Besides cmeB, there are ten other ARO entries with their problem sets containing more than 50 sequences annotated to adeF. These ARO entries are {‘ceoB’, ‘mexY’, ‘cmeB’, ‘mexQ’, ‘mdsB’, ‘oqxB’, ‘MexB’, ‘MexF’, ‘acrD’, ‘adeB’, ‘acrB’, ‘AcrF’}. We compute their problem sets, and then evaluate in which space these sequences are better divided with the negatives compared with adeF. We plot situation of acrB vs. adeF in Fig. 8. In this case, the predicted log-probability of the SVM for acrB is lower than the SVM for adeF, and we can also see from the 2d-coordinates that red points and gray points sequences in acrB displays tendency to mix with each other. Thus, we won’t consider recoloring the problem set of acrB.

Fig. 8
figure8

space acrB vs. adeF

In contrast, we can see a clear division between a large portion of the problem set of MexF and its negatives (Fig. 7). After computing the SVM, the right-hand portion of the problem set will be recolored to MexF.

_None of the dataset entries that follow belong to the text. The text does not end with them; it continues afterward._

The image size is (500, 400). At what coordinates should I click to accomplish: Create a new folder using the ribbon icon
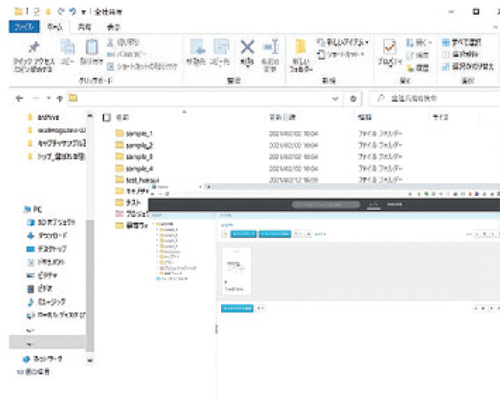301,47
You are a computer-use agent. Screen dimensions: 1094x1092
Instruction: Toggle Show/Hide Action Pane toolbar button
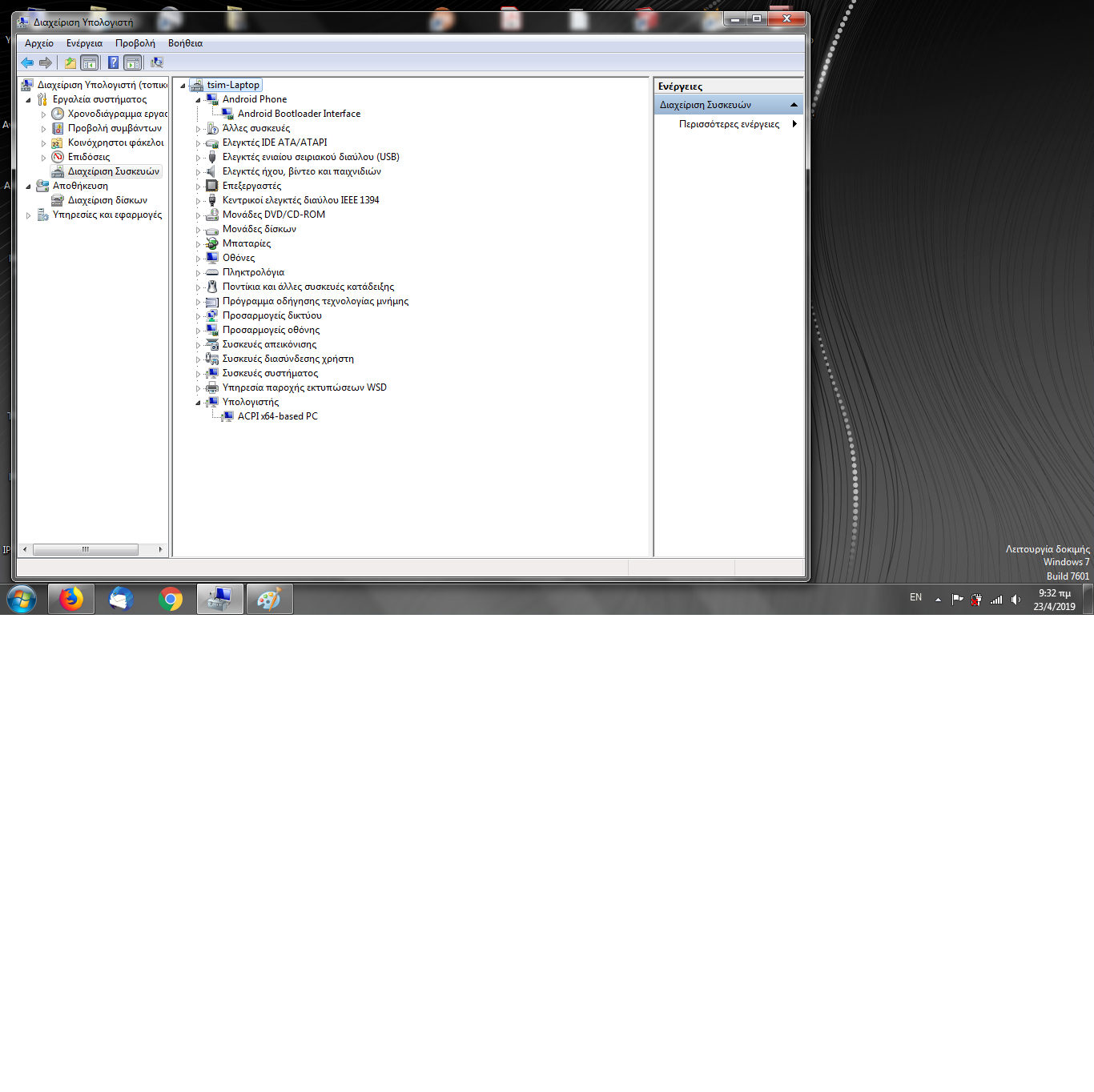coord(133,62)
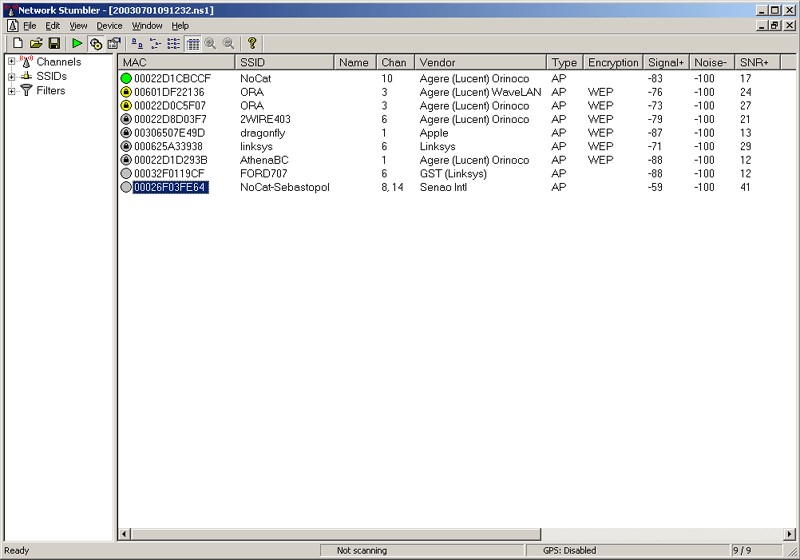Click the yellow help question mark icon

(x=252, y=44)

Formulation of categorical optimization problem

The last section demonstrated that we can increase the coherence with BLAST homology relationships while maintaining low FN ambiguous rate by “recoloring” a part of sequences. However, the above transform is more an empirical trial than a systematic optimization. Therefore, in this section we will formulate a categorical optimization problem [20] for the recoloring process between two spaces - a fixed “origin” space (adeF in our problem instance) and another “alternative space” (MexQ, MexF, etc). For a set of protein sequences G [1..N], we define a categorical variable Xi {O, A, null (neither of the two types)} for Gi representing its ARG category classification. Every assignment of X[1..N] is called a “configuration”. The initial configuration is the SVM result in the last section. We have discussed that recoloring a sequence from the origin (adeF) to the alternative (MexF) may increase the coherence ratio of the alternative (MexF) space but add ambiguity to the origin (adeF) space. Suppose P of type O has higher (Percent Identity, Bit Score) than some sequences of type origin. If P is recolored to another type, then there should be a penalty to the confidence of those sequences.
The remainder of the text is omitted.